Exactly and only the lines from the one with "Task: Click the PolicyDefinitions folder icon" through the last line of the records need to be set down; please skip the pictures.

■ SUPPLIED RECORDS ■
^^^^^^^^

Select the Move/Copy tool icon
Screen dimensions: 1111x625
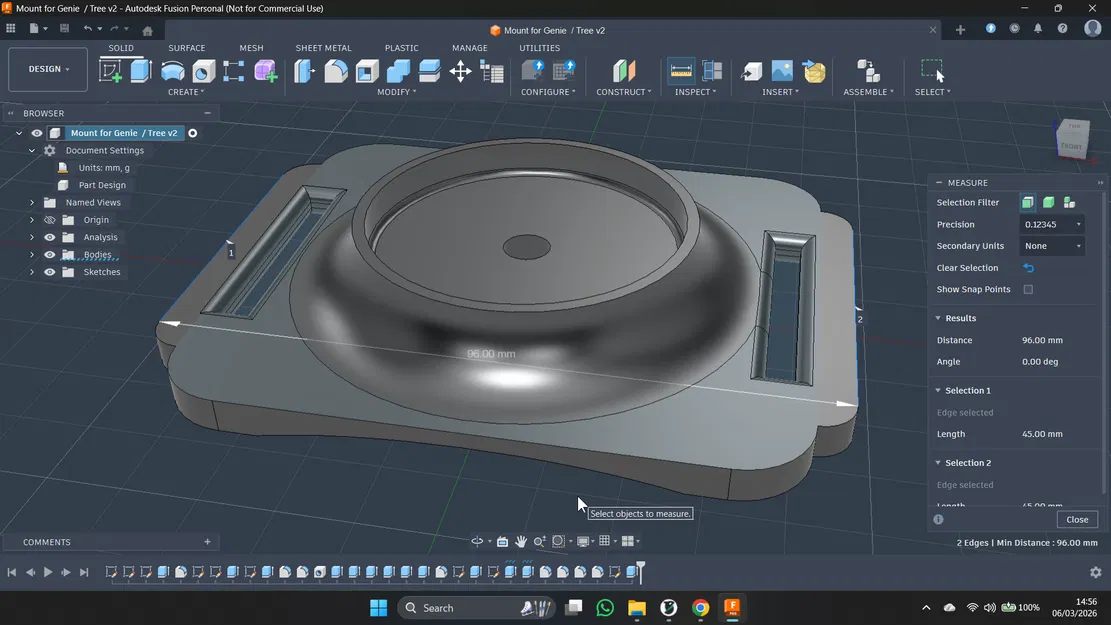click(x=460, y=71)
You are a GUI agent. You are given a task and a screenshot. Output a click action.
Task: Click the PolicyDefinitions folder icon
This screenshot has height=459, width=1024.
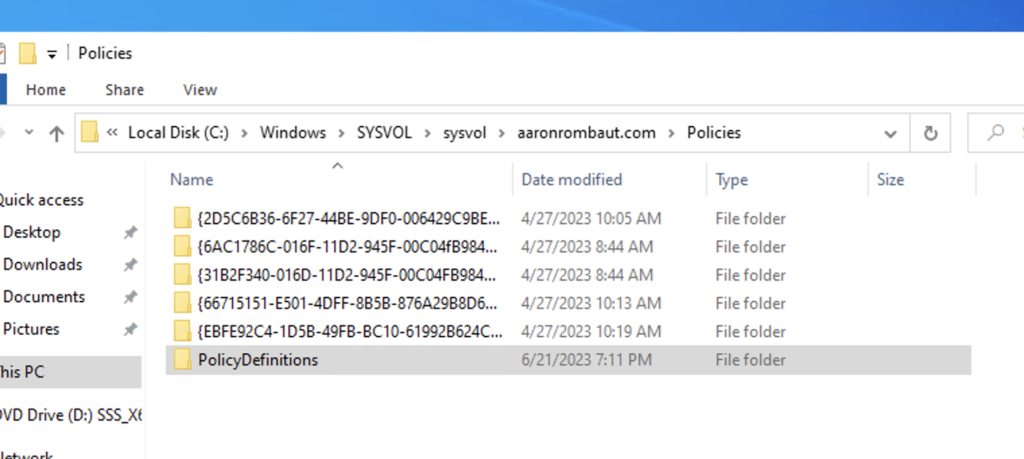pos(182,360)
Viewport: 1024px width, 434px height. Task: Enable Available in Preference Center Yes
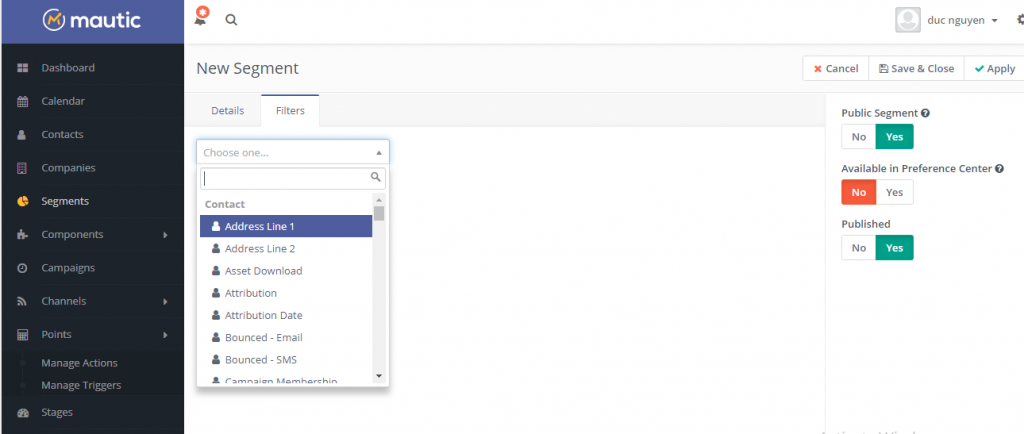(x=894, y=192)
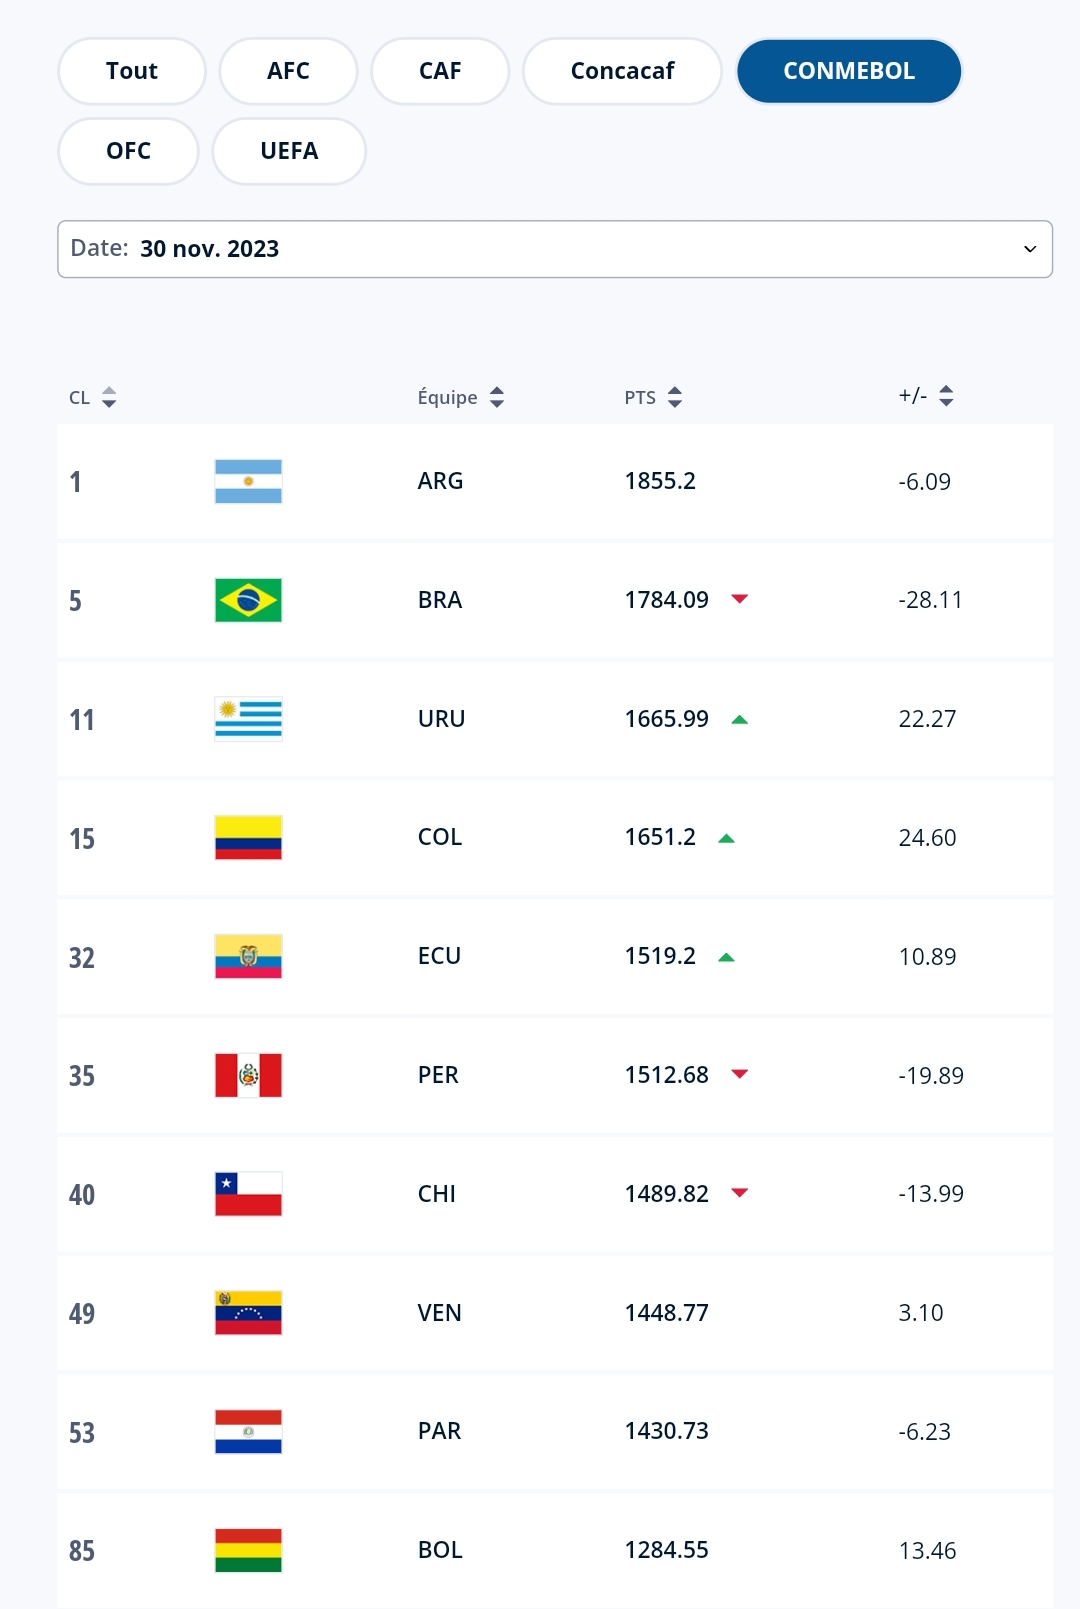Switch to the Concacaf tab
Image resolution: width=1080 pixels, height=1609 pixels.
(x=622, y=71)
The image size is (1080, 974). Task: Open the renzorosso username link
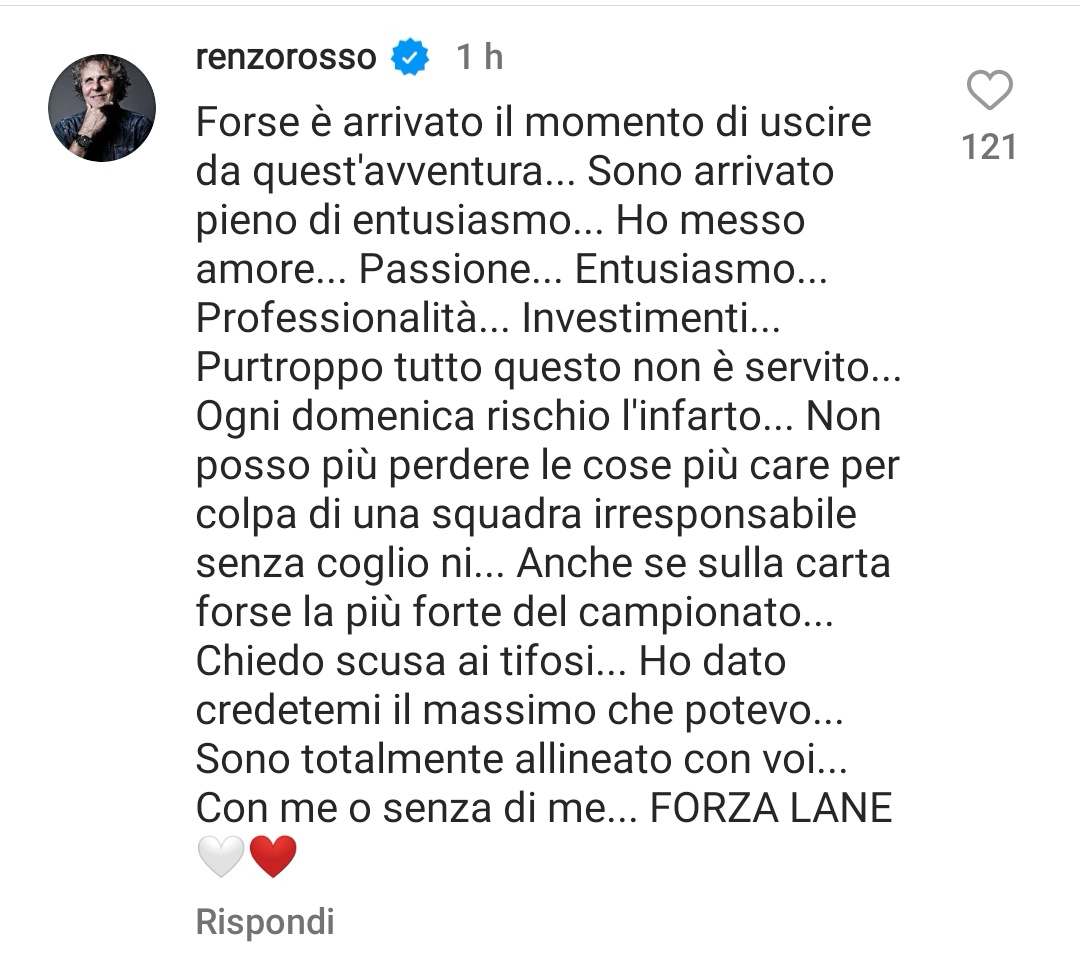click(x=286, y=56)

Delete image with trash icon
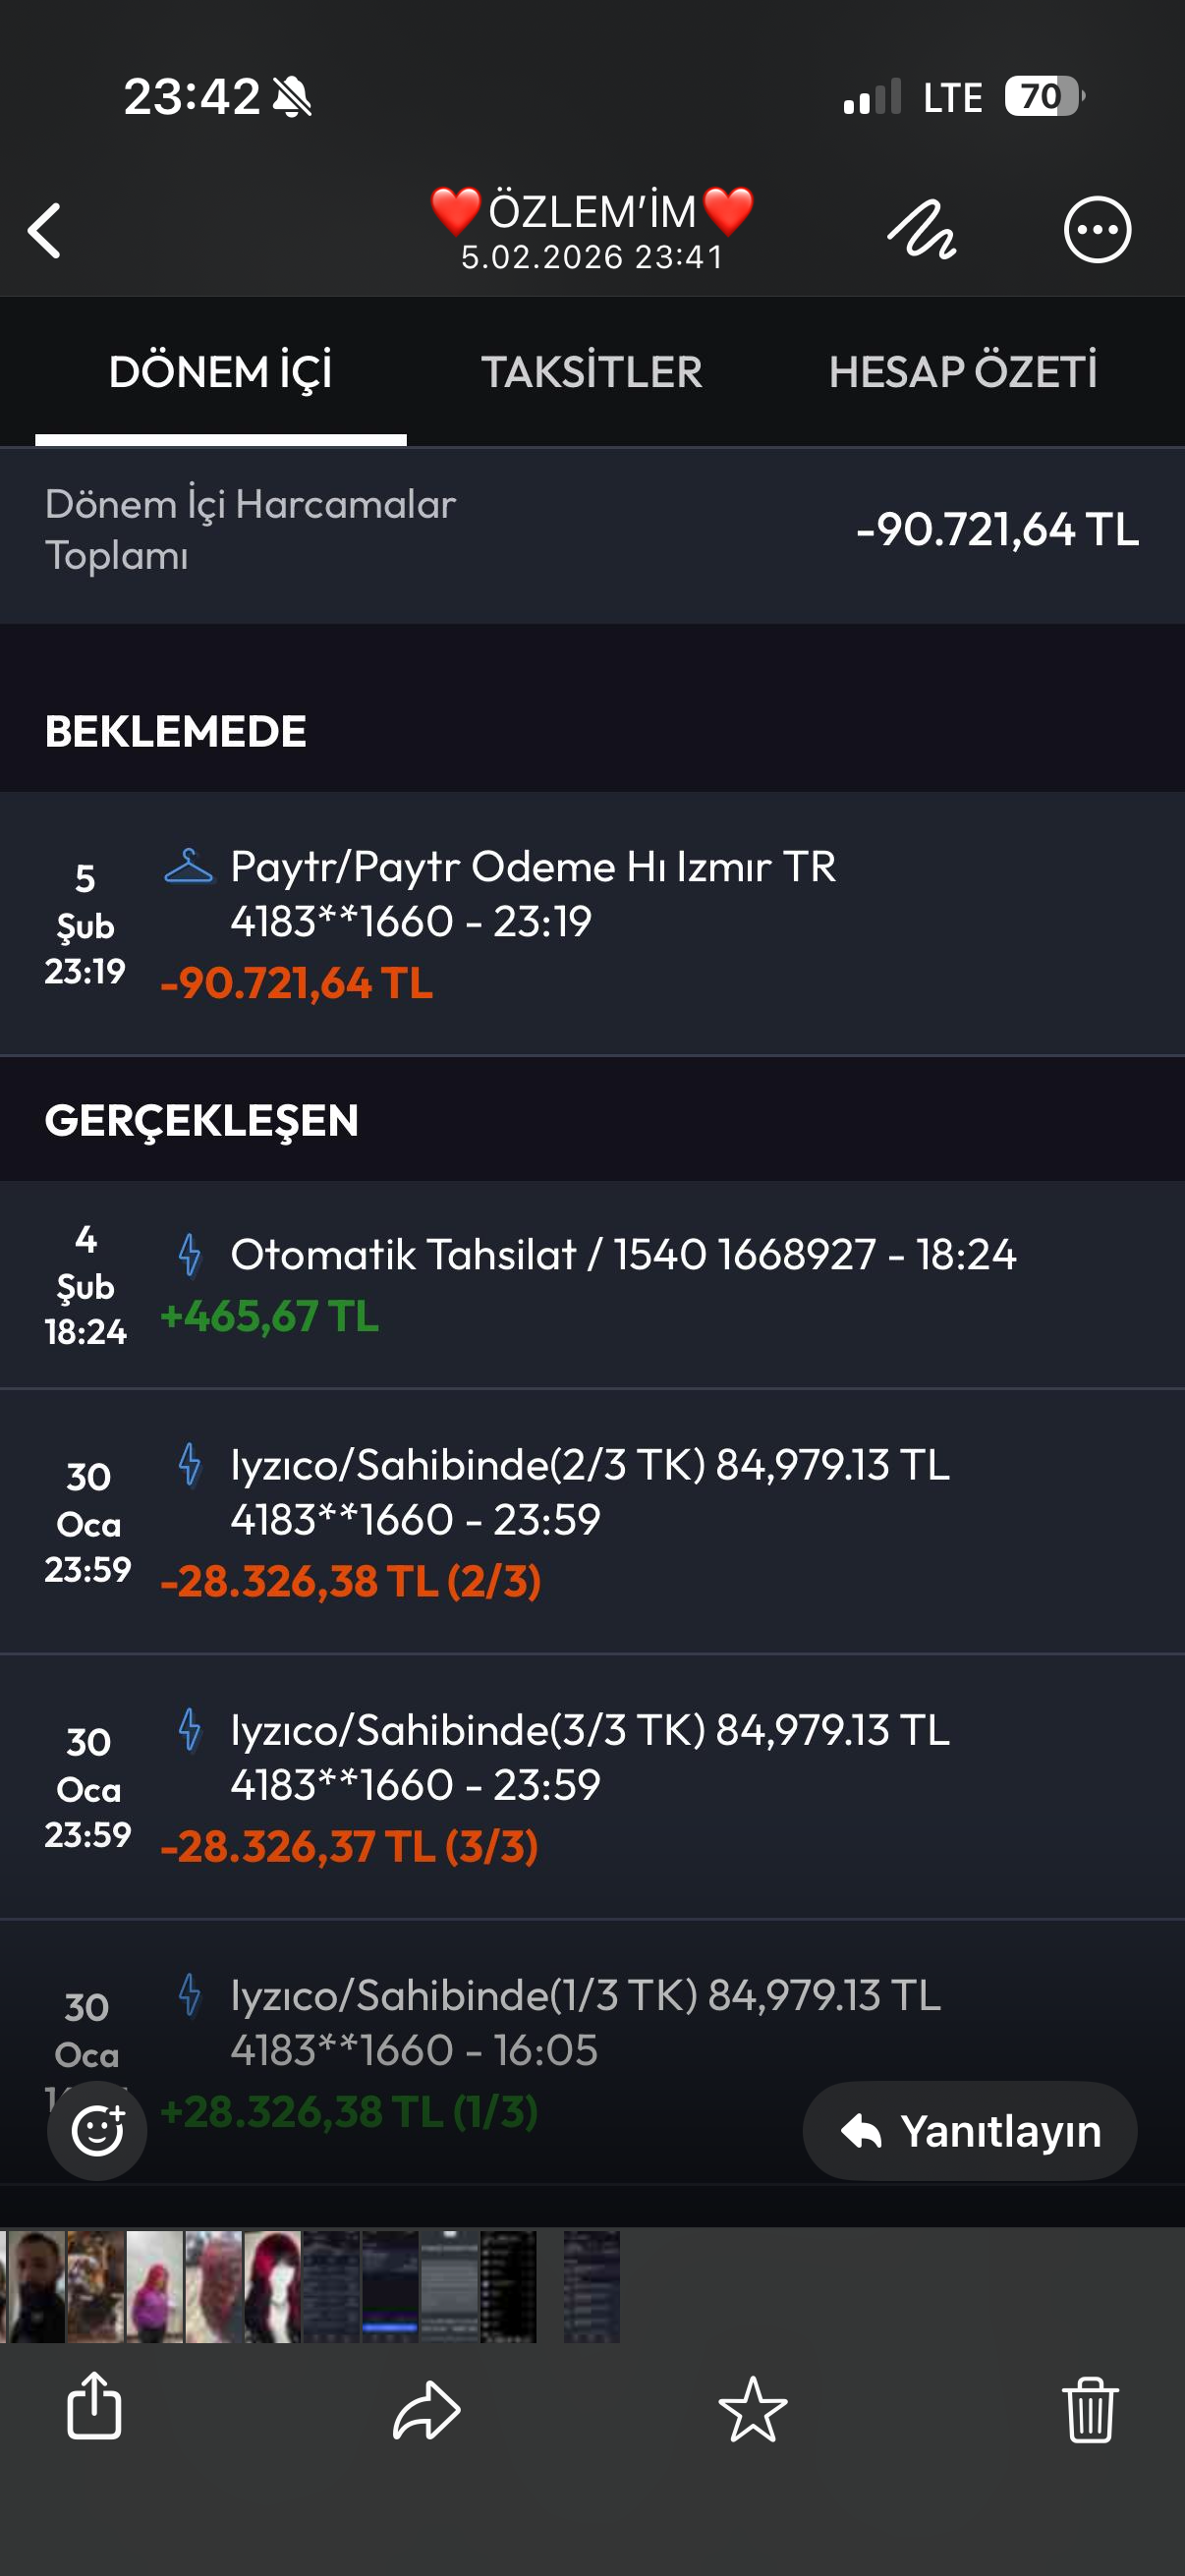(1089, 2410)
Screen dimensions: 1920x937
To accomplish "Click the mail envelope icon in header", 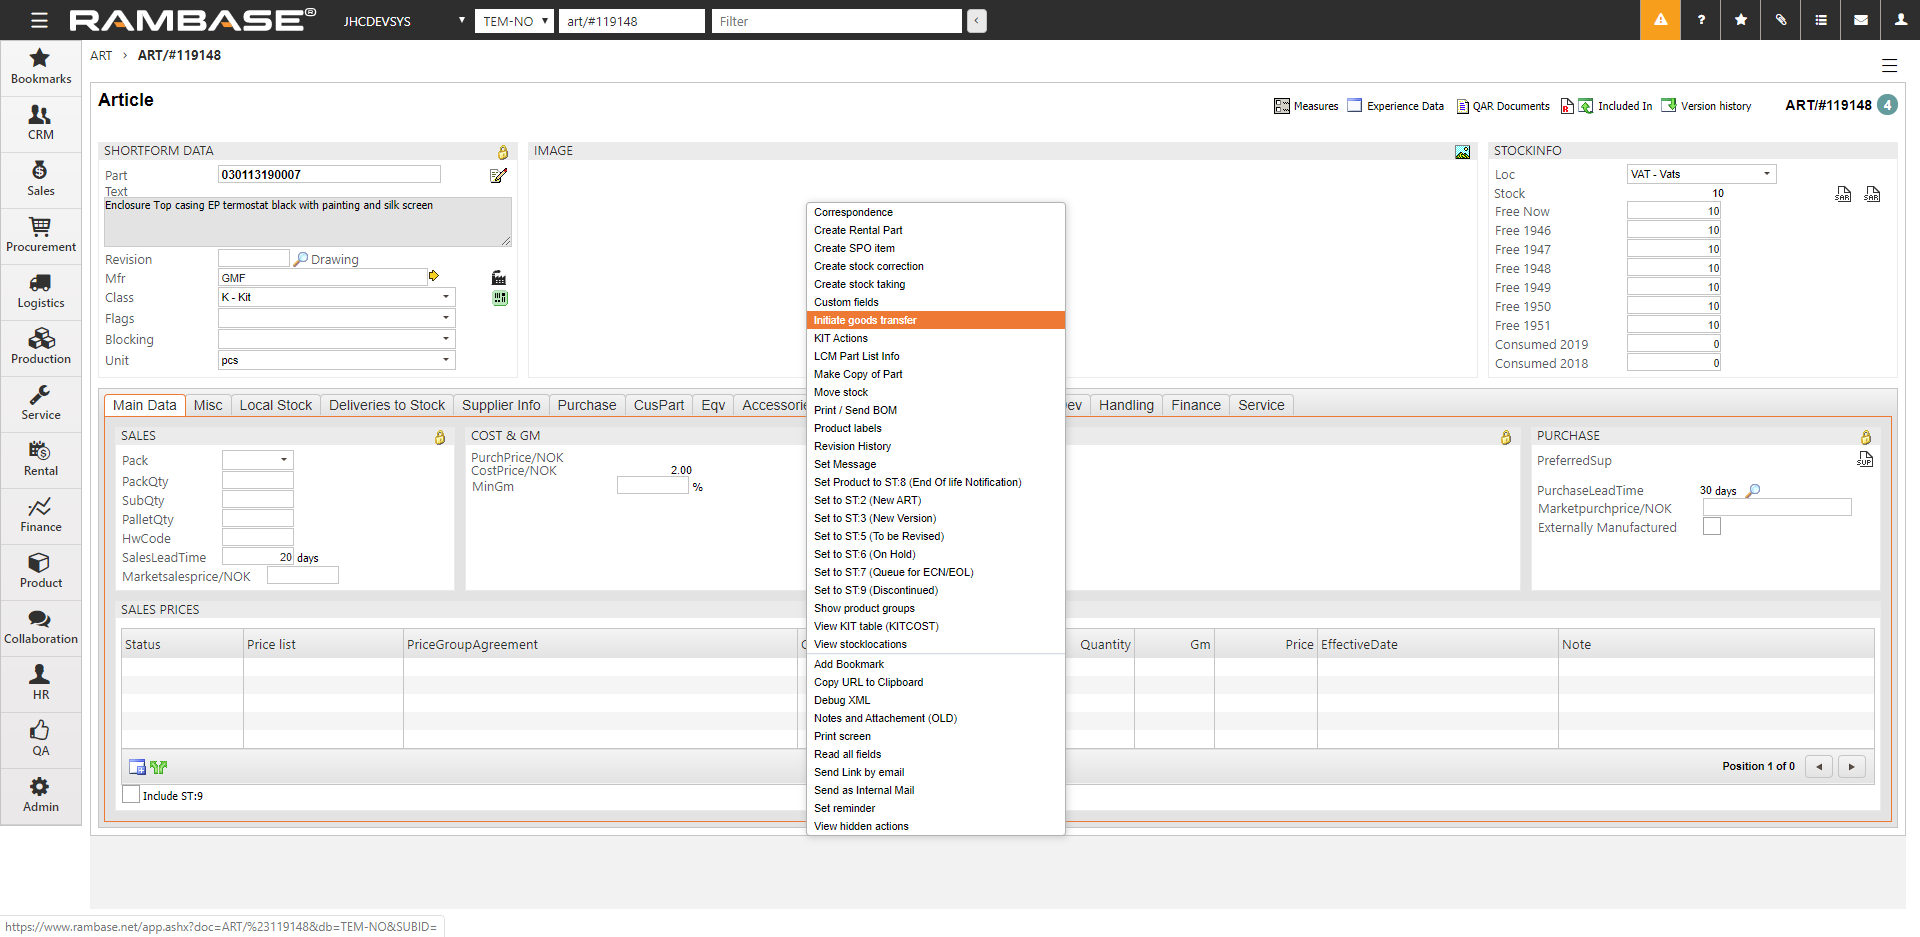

^^^^^^^^

■ RESPONSE ■
Task: Click the PolicyDefinitions folder icon
This screenshot has height=459, width=1024.
pos(182,360)
Viewport: 1024px width, 434px height. Task: Enable Available in Preference Center Yes
(x=894, y=192)
Switch to the Concacaf tab
Image resolution: width=1080 pixels, height=1609 pixels.
(x=622, y=71)
The image size is (1080, 974). Task: Open the renzorosso username link
click(x=286, y=56)

Delete image with trash icon
(1089, 2410)
Screen dimensions: 1920x937
To accomplish "Click the mail envelope icon in header", 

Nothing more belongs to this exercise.